A lot of the time, what the author complains about as ugly (because too modern), is now, more than a 100 years later, considered quaint and oldfashioned. Sometimes, he seems to be a bit unrealistic about his dreams of a "better" past, wishing for the country people to remain forever in their traditional dwellings without any modern comfort, and preferably, in the mental state of their forefathers, too, when they had not yet developed a taste for pleasures such as train trips to the Seaside.
But mostly, what he says rings true, and with a bit of an effort, many old buildings could have been saved from destruction. I especially liked what he says about the old English village:
I have said in another place that no country in the world can boast of possessing rural homes and villages which have half the charm and picturesqueness of our English cottages and hamlets. They have to be known in order that they may be loved. The hasty visitor may pass them by and miss half their attractiveness. They have to be wooed in varying moods in order that they may display their charms—when the blossoms are bright in the village orchards, when the sun shines on the streams and pools and gleams on the glories of old thatch, when autumn has tinged the trees with golden tints, or when the hoar frost makes their bare branches beautiful again with new and glistening foliage. Not even in their summer garb do they look more beautiful. There is a sense of stability and a wondrous variety caused by the different nature of the materials used, the peculiar stone indigenous in various districts and the individuality stamped upon them by traditional modes of building.In other chapters, he is very realistic about how dangerous and cruel life really was for most people; not just when they were engaged in battles and wars, but daily life with its horrible treatment of even the pettiest of crimes (or mere suspicion).

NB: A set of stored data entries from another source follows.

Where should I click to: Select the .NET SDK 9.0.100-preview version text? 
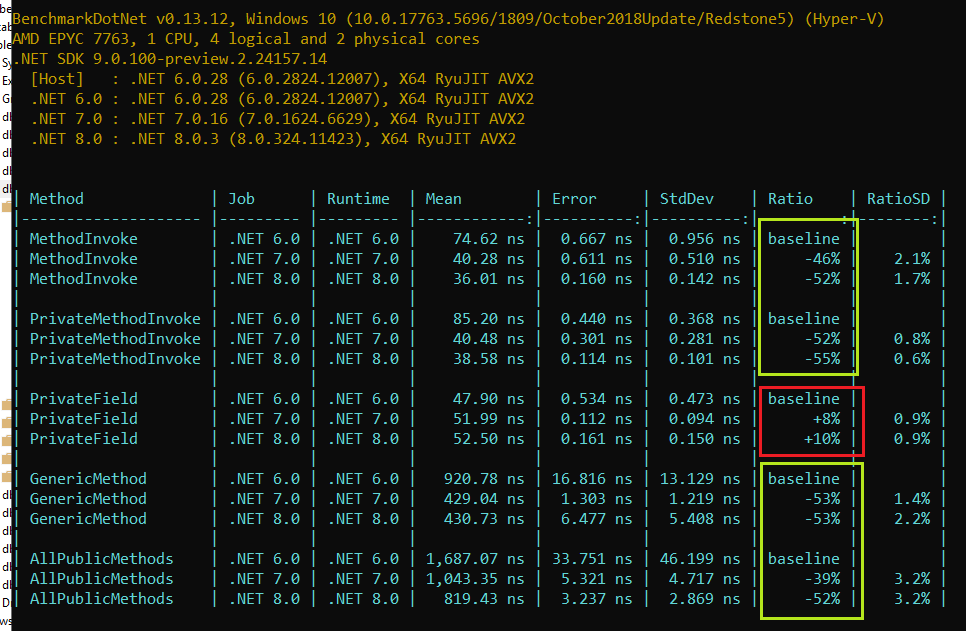click(x=130, y=58)
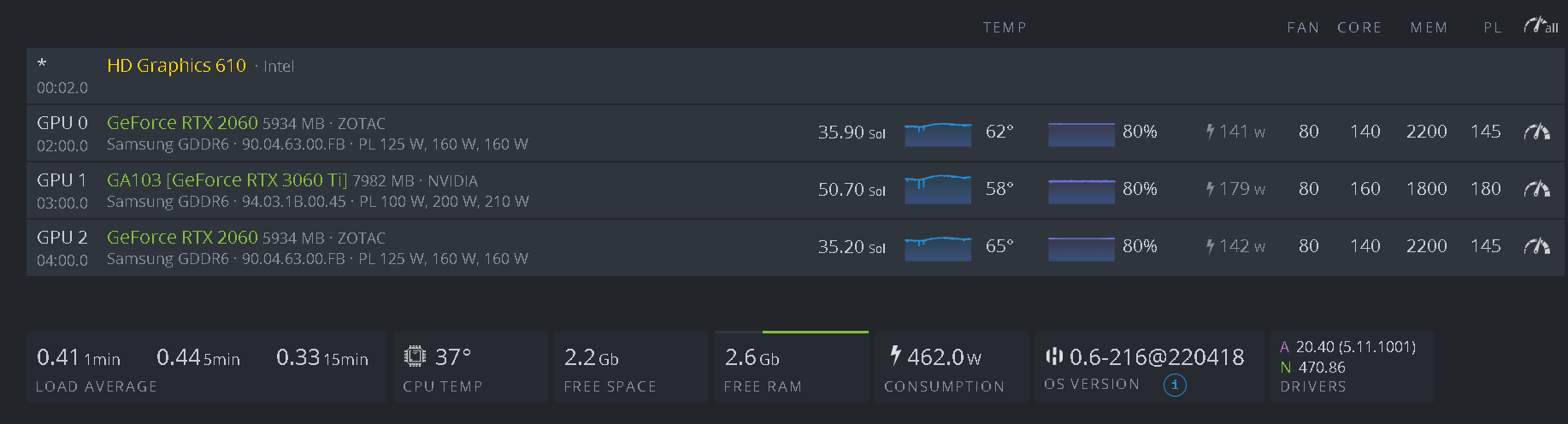Click the consumption lightning bolt icon
This screenshot has width=1568, height=424.
click(x=895, y=355)
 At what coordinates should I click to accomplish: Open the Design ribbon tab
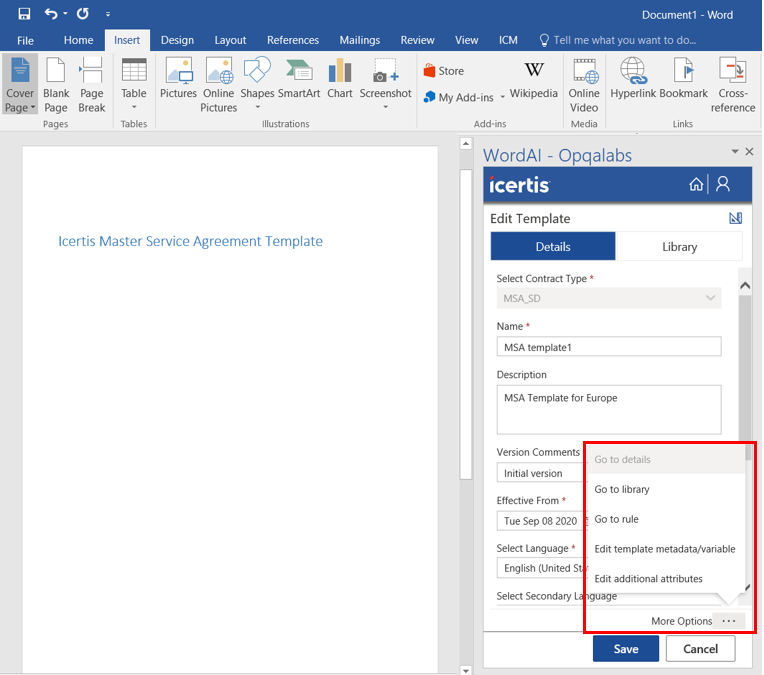pos(177,40)
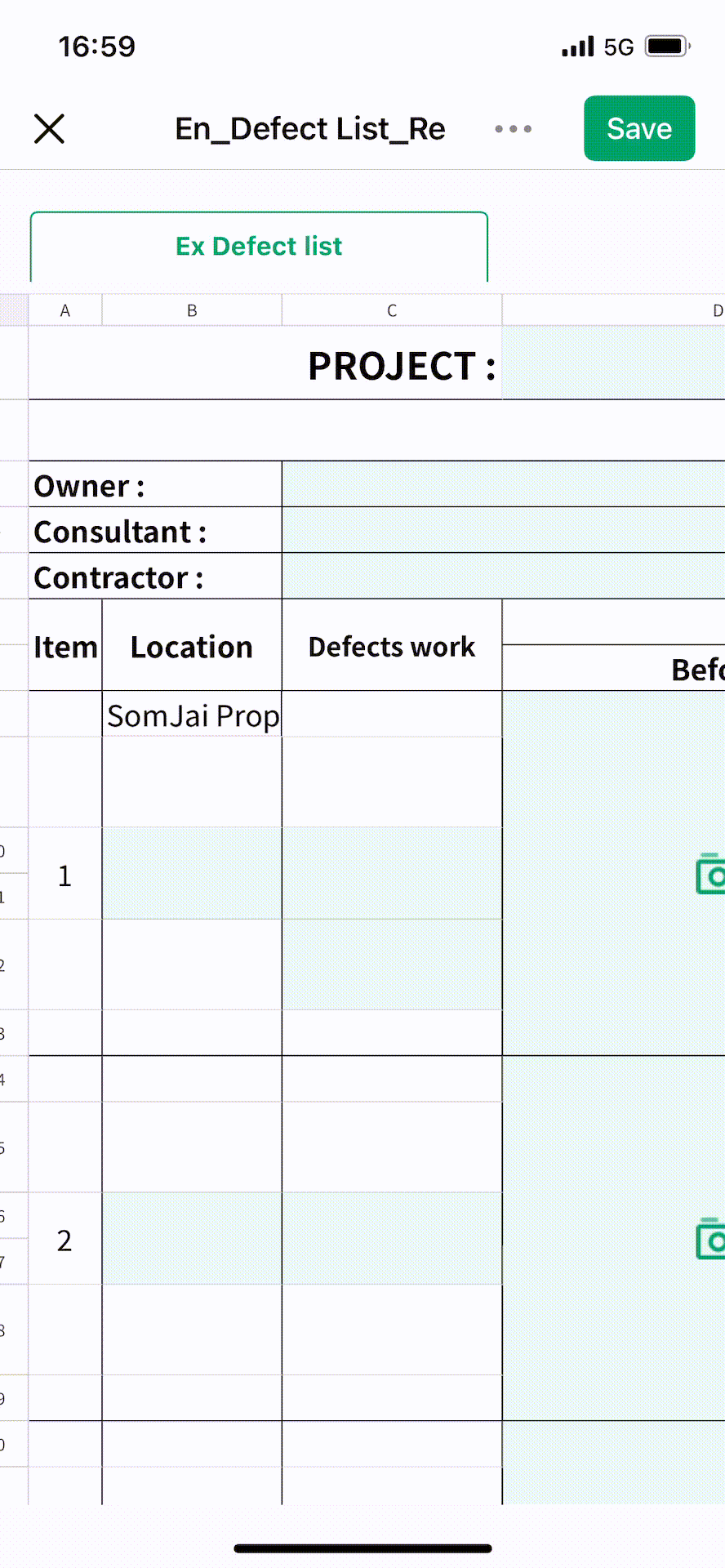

In the chapter about inns, of course there is also talk of inn signs, which made me think of John's (Scriptor Senex) posts about the subject.This illustration from the book is for you, John:
I also learned some ethymology in this book. Did you know where the word "tawdry" comes from? I do now:
Fairs have enriched our language with at least one word. There is a fair at Ely founded in connexion with the abbey built by St. Etheldreda, and at this fair a famous "fairing" was "St. Audrey's laces." St. Audrey, or Etheldreda, in the days of her youthful vanity was very fond of wearing necklaces and jewels. "St. Audrey's laces" became corrupted into "Tawdry laces"; hence the adjective has come to be applied to all cheap and showy pieces of female ornament.When it was written, the National Trust had started its work only 15 years ago, and is often referred to in the book as having saved this or that building from being pulled down, with the amount of money spent mentioned as well, which makes for quite interesting reading.
This is one of the books that will remain on my kindle for future reference.